人は感情の生き物であり、やる気に満ちた状態で働くことで生産性は向上します。私自身、長年の企業勤務経験を経て、現在は社労士として複数の企業と関わっていますが、「感情」は働く上でとても重要視してきました。例えば、新規プロジェクトを進める際には、チーム内の感情を確認し、「不安」を払拭し、「やる気」を生み出すような意思統一の場を大事にしてきました。この過程を軽視すると、「不満」「不安」が蓄積し、部内で反発が生じ、プロジェクトが順調に進まなくなる経験も多々あったからです。
現在は複数企業の外部支援者として関わり、労務トラブルへの相談を受けることもあります。労務トラブルの根本には「感情」が大きな要素となっていると感じています。

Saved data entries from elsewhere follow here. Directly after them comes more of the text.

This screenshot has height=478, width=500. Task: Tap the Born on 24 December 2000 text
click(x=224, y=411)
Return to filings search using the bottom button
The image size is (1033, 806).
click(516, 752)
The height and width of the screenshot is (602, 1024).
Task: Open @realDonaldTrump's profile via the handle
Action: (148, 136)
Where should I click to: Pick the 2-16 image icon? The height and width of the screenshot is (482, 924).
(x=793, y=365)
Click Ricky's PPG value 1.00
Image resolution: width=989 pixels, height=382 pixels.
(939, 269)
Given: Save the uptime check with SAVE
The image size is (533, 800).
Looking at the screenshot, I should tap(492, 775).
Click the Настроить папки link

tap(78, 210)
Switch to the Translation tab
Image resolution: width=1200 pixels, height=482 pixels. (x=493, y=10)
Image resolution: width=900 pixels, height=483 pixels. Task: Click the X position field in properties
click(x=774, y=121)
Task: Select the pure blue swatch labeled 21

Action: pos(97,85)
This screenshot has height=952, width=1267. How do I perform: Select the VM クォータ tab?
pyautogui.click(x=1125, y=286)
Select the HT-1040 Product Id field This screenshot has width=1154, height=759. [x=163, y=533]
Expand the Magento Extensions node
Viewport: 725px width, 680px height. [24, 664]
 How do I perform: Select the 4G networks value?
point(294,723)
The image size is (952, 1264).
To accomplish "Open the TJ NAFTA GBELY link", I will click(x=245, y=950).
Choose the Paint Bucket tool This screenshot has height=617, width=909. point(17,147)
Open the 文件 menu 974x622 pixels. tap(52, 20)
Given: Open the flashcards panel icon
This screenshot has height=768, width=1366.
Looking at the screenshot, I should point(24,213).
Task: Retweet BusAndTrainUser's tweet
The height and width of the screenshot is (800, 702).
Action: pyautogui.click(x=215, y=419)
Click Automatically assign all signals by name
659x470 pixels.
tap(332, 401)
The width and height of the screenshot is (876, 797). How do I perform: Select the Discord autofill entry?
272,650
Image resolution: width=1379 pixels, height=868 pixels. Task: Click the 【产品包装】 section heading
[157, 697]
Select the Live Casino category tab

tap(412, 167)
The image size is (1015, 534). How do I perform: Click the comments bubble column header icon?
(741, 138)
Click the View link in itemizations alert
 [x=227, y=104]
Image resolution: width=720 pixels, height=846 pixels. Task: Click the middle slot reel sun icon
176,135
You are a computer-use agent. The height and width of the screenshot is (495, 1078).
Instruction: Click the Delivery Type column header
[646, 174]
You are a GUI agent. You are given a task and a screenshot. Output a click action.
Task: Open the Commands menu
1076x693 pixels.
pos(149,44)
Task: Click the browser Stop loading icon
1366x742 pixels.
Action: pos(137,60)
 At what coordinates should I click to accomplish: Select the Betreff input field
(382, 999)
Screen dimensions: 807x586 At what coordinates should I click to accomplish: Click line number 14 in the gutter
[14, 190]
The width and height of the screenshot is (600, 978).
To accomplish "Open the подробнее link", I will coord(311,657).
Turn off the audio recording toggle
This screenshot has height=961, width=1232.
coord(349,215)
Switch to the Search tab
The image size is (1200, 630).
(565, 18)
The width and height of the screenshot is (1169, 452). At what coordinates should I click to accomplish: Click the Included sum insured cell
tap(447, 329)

法的なアドバイス含めご一緒に考えることもありますが、表面的な問題にフォーカスし、潜んでいる感情を軽視すると問題が複雑化することも感じているところです。
一方で、安心感があり感情が安定した組織では、大きな労務トラブルが発生しにくく、生産性が高いと感じています。
新しい働き方と感情:テレワーク時代のコミュニケーション課題
この2年間で、テレワークの働き方も珍しくなくなりました。テレワーク実施者の約8割の人は、その働き方を継続したいというデータも出ています。通勤間の削減や、ITを活用した環境整備が可能であれば、オフィスに出勤せずにオンラインで会議や情報共有ができ、業務がスムーズに進んでいる企業も存在します。そのため、オフィスの規模を縮小する企業も増えています。しかし、一方で、「孤独」によるメンタル不調やコミュニケーションの課題も浮上しました。
ある企業経営者との会話です。「社員から、「同僚と感情を共有できず、相手の考えが分からない」という声が多く聞かれた。そこで登山をするというイベントを行い、同僚と登山を楽しんだことで、お互いの感情を理解しやすくなり、仕事のやりやすさにもつながるようになった。」との感想を聞きました。人と会うことで感情の交流をはかり、仕事のやりやすさにつながる人が多いことも認識されてきています。
テレワークが快適であり、特にメンタル不調に悩まされない人も多くいる一方で、孤独感からメンタル不調に陥る人もいます。そのため、コミュニケーションの工夫を重視する企業が増えており、社会的にも孤独と向き合う方法に関する著作も増えています。
おそらく、これほど「孤独」や「感情」について向き合った2年はこれまでなかったでしょう。感情は仕事をする上で重要な要素であることがより明確になりました。